Turns out Newark won’t be the next site of Amazon’s new headquarters.
The city had been among 20 finalists out of nearly 300 cities vying for the new headquarters after Amazon plunked down its request for proposals in 2017. The online retail giant announced today that it had selected not one, but two locations for is new headquarters: Long Island City, Queens and Crystal City, Virginia. The company said that 50,000 well-paying jobs can be expected at its new headquarters over 10 years (the company employs 610,000 people worldwide). Amazon is scheduled to begin hiring at both new locations in 2019.
Amazon also announced that Nashville, Tenn. will be the location of its new “Operations Center of Excellence,” which the company says will bring 5,000 jobs.
Newark partnered with the State of New Jersey to offer an aggressive package of tax cuts to court Amazon, with the state offering $5 billion in tax incentives and Newark kicking in another $2 billion. Newark also hosted a multitude of Amazon team members for a day of site tours and roundtable meetings this summer. It was reported that Amazon revisited Newark in October, during the runup to its final decision.
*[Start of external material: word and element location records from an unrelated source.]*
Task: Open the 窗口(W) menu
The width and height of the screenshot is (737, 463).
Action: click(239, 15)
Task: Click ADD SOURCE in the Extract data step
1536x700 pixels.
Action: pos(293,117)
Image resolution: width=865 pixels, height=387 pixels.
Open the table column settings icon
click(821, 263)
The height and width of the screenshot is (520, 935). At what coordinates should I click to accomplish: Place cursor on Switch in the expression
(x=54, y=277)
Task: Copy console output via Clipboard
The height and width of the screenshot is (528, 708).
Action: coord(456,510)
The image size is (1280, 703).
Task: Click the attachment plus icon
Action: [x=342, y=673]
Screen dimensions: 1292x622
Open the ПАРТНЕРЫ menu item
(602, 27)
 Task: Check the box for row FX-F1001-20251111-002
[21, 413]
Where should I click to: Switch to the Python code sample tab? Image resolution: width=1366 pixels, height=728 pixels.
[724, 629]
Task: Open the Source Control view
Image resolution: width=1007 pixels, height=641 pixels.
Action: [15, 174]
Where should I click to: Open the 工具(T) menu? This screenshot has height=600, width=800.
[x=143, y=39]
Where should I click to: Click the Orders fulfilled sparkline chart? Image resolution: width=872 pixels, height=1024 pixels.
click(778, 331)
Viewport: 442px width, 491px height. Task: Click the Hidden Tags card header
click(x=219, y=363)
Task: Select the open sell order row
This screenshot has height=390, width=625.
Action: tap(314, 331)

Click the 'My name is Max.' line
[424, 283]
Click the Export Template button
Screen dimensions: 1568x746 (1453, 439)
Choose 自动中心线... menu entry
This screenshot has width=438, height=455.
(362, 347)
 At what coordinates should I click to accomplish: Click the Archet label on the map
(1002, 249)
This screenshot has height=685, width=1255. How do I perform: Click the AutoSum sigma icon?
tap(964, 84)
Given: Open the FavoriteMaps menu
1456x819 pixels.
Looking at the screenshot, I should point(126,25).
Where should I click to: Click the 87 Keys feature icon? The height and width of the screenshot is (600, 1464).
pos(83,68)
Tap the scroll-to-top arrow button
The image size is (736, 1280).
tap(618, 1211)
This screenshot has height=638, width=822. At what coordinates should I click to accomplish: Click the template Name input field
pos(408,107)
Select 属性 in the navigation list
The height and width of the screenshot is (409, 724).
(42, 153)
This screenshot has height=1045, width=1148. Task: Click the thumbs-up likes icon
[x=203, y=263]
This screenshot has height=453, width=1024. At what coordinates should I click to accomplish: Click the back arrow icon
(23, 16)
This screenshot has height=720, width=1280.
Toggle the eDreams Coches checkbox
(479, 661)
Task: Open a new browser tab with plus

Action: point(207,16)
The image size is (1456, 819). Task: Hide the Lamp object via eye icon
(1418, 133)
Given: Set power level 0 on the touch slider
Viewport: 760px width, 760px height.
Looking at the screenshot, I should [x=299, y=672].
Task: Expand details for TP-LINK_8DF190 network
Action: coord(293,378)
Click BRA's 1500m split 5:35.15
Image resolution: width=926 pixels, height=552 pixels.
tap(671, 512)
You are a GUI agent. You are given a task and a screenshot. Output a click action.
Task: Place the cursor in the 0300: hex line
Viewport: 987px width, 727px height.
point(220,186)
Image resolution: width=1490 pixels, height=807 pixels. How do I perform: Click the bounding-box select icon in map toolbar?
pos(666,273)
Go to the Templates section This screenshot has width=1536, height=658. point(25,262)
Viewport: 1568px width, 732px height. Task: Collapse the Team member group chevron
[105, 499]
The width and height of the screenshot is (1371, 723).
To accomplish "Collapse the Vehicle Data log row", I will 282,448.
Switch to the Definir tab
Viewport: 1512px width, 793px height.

Amazon cited Long Island City’s heterogenous cultural scene, local transportation access and proximity to two international airports–JFK and LaGuardia–as among the reasons they chose the Queens neighborhood. Crystal City, they said, was boosted by its location three miles from downtown Washington, D.C. and inventory of residents buildings, hotels and retail space.
Average wages in the two new corporate headquarters, said Amazon, will exceed $150,000 per year.
While the Amazon headquarters was seen as a massive potential “get” by some, the bid process was criticized by others as a perverse incentive for states and municipalities to fork over millions to a behemoth private sector retailer, and has been cited as a potential strain on localities. There are already reports of residents and housing advocates in the newly announced HQ2 cities expressing concern about the toll the new headquarters might take on housing, infrastructure and other local resources.
And there are already questions about how Amazon will change the local character of the company’s new host cities. Already, the company is receiving backlash for “a newly branded neighborhood encompassing Crystal City, Pentagon City and Potomac Yard” they’re calling “National Landing.”
While Newark wasn’t chosen as one of the new headquarters, the city’s inclusion on Amazon’s short list is being hailed as a victory in and of itself in terms of marketing the city as a potential destination for other large employers. New Jersey Governor Phil Murphy also said it could make Newark a potential destination for overflow residential. “Newark and New Jersey may not be getting HQ2, but our proximity to Queens means we’re certainly going to benefit,” he said, according to a statement. A person commuting from Newark Penn Station would face an approximately 50 minute commute to Long Island City during the morning rush hour, according to Google Maps.